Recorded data

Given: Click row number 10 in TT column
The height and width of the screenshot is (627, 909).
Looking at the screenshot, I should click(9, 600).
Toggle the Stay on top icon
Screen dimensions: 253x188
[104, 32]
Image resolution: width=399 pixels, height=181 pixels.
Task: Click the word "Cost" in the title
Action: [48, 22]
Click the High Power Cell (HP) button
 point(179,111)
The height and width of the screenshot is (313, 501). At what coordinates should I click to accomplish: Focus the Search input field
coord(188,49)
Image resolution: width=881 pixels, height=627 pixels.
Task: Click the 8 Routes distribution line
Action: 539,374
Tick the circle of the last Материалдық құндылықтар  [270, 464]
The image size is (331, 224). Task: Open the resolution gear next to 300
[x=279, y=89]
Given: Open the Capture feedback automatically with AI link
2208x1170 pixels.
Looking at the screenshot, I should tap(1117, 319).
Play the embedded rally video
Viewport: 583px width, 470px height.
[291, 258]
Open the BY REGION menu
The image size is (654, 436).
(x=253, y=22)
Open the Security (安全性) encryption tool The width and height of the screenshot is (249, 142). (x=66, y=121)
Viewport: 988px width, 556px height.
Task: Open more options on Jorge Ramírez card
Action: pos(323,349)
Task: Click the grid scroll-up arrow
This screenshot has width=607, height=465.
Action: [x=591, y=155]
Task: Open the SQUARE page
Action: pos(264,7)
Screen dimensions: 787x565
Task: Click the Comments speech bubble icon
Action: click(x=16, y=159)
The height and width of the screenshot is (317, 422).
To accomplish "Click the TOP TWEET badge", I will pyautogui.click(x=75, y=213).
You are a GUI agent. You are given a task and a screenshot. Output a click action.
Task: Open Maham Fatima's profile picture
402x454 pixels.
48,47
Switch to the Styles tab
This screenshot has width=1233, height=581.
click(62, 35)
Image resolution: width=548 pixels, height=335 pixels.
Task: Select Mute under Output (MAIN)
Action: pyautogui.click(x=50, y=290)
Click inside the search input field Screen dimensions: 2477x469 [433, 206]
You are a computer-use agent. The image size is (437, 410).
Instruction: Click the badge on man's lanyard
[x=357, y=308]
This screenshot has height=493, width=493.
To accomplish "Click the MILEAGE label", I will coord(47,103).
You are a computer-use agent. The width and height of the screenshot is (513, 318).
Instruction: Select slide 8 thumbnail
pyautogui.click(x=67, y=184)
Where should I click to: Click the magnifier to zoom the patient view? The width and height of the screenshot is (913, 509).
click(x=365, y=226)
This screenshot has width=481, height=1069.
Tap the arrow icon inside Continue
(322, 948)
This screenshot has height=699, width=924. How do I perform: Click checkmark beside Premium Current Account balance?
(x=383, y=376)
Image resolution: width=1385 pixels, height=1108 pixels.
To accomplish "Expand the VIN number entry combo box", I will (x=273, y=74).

_Work to be completed:_
Reproduce each line above that contains "number".

_Answer to the exercise:_
Given: Click row number 10 in TT column
To accomplish "Expand the VIN number entry combo box", I will (x=273, y=74).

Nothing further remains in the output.